Task to complete> Retype the whole of the data exactly.

Saved entries>
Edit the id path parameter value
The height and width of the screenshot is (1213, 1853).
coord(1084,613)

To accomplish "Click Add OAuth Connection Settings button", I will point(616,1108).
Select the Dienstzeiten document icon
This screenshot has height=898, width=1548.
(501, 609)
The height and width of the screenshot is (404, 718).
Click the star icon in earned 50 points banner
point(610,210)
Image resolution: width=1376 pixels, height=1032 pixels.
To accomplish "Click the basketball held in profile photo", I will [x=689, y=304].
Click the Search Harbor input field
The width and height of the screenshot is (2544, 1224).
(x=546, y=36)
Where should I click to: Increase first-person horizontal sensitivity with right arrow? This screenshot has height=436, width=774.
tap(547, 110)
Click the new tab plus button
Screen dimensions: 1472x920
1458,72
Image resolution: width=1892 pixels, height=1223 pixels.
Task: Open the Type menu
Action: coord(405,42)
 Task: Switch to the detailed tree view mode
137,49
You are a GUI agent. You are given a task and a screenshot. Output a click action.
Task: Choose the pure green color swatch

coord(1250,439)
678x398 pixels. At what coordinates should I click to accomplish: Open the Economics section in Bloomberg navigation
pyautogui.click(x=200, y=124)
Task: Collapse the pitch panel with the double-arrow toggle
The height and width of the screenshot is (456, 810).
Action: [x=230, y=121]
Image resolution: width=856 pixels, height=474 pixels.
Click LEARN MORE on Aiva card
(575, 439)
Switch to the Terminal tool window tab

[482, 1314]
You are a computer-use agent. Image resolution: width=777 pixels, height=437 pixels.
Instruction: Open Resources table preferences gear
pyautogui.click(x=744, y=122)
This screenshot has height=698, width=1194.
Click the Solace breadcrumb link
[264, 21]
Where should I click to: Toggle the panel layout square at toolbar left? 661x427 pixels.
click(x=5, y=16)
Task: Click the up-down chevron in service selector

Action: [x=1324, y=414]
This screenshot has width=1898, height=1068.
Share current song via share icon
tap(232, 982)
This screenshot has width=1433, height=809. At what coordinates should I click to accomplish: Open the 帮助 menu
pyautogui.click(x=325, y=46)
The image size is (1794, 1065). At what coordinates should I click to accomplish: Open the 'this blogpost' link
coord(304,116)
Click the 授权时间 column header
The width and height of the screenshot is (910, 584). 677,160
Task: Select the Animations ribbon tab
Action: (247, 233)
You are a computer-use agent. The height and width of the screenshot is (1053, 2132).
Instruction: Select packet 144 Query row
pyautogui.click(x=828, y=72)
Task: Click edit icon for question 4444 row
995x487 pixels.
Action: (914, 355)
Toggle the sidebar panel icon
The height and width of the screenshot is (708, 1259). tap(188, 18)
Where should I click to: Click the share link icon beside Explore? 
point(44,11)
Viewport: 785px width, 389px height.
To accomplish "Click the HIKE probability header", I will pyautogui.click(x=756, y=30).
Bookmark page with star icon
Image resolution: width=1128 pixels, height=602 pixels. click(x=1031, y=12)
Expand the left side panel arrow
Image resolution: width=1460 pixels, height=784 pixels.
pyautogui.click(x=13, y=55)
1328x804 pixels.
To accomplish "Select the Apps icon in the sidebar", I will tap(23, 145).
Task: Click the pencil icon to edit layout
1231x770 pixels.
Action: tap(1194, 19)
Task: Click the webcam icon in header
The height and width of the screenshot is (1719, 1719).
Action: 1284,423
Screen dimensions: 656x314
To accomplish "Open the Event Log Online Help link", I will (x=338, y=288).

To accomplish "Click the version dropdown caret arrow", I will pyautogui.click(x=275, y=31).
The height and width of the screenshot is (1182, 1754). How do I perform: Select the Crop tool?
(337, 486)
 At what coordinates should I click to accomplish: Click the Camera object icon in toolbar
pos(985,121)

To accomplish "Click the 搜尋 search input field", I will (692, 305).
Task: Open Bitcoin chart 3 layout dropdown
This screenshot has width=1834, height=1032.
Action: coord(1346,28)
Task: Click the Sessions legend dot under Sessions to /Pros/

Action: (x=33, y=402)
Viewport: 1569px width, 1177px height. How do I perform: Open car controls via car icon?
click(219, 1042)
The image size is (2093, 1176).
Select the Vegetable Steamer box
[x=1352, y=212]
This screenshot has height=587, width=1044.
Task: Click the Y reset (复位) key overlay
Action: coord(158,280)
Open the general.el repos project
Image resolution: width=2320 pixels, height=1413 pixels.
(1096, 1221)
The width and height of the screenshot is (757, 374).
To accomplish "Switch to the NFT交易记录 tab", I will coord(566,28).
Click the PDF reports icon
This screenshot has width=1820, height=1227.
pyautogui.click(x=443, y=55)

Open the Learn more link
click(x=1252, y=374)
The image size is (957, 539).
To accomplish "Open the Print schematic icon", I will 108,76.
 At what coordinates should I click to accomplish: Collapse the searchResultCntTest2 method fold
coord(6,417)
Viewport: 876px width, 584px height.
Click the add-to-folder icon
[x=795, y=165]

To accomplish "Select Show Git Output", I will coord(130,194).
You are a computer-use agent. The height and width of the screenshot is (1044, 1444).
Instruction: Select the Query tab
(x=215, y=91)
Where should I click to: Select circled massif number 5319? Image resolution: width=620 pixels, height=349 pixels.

Response below>
Edit the id path parameter value
The height and width of the screenshot is (1213, 1853).
coord(1084,613)

To accomplish "Click Add OAuth Connection Settings button", I will point(616,1108).
Select the Dienstzeiten document icon
This screenshot has height=898, width=1548.
(501, 609)
The height and width of the screenshot is (404, 718).
Click the star icon in earned 50 points banner
point(610,210)
Image resolution: width=1376 pixels, height=1032 pixels.
To accomplish "Click the basketball held in profile photo", I will [x=689, y=304].
Click the Search Harbor input field
The width and height of the screenshot is (2544, 1224).
(x=546, y=36)
Where should I click to: Increase first-person horizontal sensitivity with right arrow? This screenshot has height=436, width=774.
tap(547, 110)
Click the new tab plus button
Screen dimensions: 1472x920
1458,72
Image resolution: width=1892 pixels, height=1223 pixels.
Task: Open the Type menu
Action: coord(405,42)
 Task: Switch to the detailed tree view mode
137,49
You are a GUI agent. You are given a task and a screenshot. Output a click action.
Task: Choose the pure green color swatch

coord(1250,439)
678x398 pixels. At what coordinates should I click to accomplish: Open the Economics section in Bloomberg navigation
pyautogui.click(x=200, y=124)
Task: Collapse the pitch panel with the double-arrow toggle
The height and width of the screenshot is (456, 810).
Action: [x=230, y=121]
Image resolution: width=856 pixels, height=474 pixels.
Click LEARN MORE on Aiva card
(575, 439)
Switch to the Terminal tool window tab

[482, 1314]
You are a computer-use agent. Image resolution: width=777 pixels, height=437 pixels.
Instruction: Open Resources table preferences gear
pyautogui.click(x=744, y=122)
This screenshot has height=698, width=1194.
Click the Solace breadcrumb link
[264, 21]
Where should I click to: Toggle the panel layout square at toolbar left? 661x427 pixels.
click(x=5, y=16)
Task: Click the up-down chevron in service selector

Action: [x=1324, y=414]
This screenshot has width=1898, height=1068.
Share current song via share icon
tap(232, 982)
This screenshot has width=1433, height=809. At what coordinates should I click to accomplish: Open the 帮助 menu
pyautogui.click(x=325, y=46)
The image size is (1794, 1065). At what coordinates should I click to accomplish: Open the 'this blogpost' link
coord(304,116)
Click the 授权时间 column header
The width and height of the screenshot is (910, 584). 677,160
Task: Select the Animations ribbon tab
Action: (247, 233)
You are a computer-use agent. The height and width of the screenshot is (1053, 2132).
Instruction: Select packet 144 Query row
pyautogui.click(x=828, y=72)
Task: Click edit icon for question 4444 row
995x487 pixels.
Action: (914, 355)
Toggle the sidebar panel icon
The height and width of the screenshot is (708, 1259). tap(188, 18)
Where should I click to: Click the share link icon beside Explore? 
point(44,11)
Viewport: 785px width, 389px height.
To accomplish "Click the HIKE probability header", I will pyautogui.click(x=756, y=30).
Bookmark page with star icon
Image resolution: width=1128 pixels, height=602 pixels. click(x=1031, y=12)
Expand the left side panel arrow
Image resolution: width=1460 pixels, height=784 pixels.
pyautogui.click(x=13, y=55)
1328x804 pixels.
To accomplish "Select the Apps icon in the sidebar", I will tap(23, 145).
Task: Click the pencil icon to edit layout
1231x770 pixels.
Action: tap(1194, 19)
Task: Click the webcam icon in header
The height and width of the screenshot is (1719, 1719).
Action: 1284,423
Screen dimensions: 656x314
To accomplish "Open the Event Log Online Help link", I will (x=338, y=288).

To accomplish "Click the version dropdown caret arrow", I will pyautogui.click(x=275, y=31).
The height and width of the screenshot is (1182, 1754). How do I perform: Select the Crop tool?
(337, 486)
 At what coordinates should I click to accomplish: Click the Camera object icon in toolbar
pos(985,121)

To accomplish "Click the 搜尋 search input field", I will (692, 305).
Task: Open Bitcoin chart 3 layout dropdown
This screenshot has width=1834, height=1032.
Action: coord(1346,28)
Task: Click the Sessions legend dot under Sessions to /Pros/

Action: (x=33, y=402)
Viewport: 1569px width, 1177px height. How do I perform: Open car controls via car icon?
click(219, 1042)
The image size is (2093, 1176).
Select the Vegetable Steamer box
[x=1352, y=212]
This screenshot has height=587, width=1044.
Task: Click the Y reset (复位) key overlay
Action: coord(158,280)
Open the general.el repos project
Image resolution: width=2320 pixels, height=1413 pixels.
(1096, 1221)
The width and height of the screenshot is (757, 374).
To accomplish "Switch to the NFT交易记录 tab", I will coord(566,28).
Click the PDF reports icon
This screenshot has width=1820, height=1227.
pyautogui.click(x=443, y=55)

Open the Learn more link
click(x=1252, y=374)
The image size is (957, 539).
To accomplish "Open the Print schematic icon", I will 108,76.
 At what coordinates should I click to accomplish: Collapse the searchResultCntTest2 method fold
coord(6,417)
Viewport: 876px width, 584px height.
Click the add-to-folder icon
[x=795, y=165]

To accomplish "Select Show Git Output", I will coord(130,194).
You are a computer-use agent. The height and width of the screenshot is (1044, 1444).
Instruction: Select the Query tab
(x=215, y=91)
Where should I click to: Select circled massif number 5319? Image resolution: width=620 pixels, height=349 pixels.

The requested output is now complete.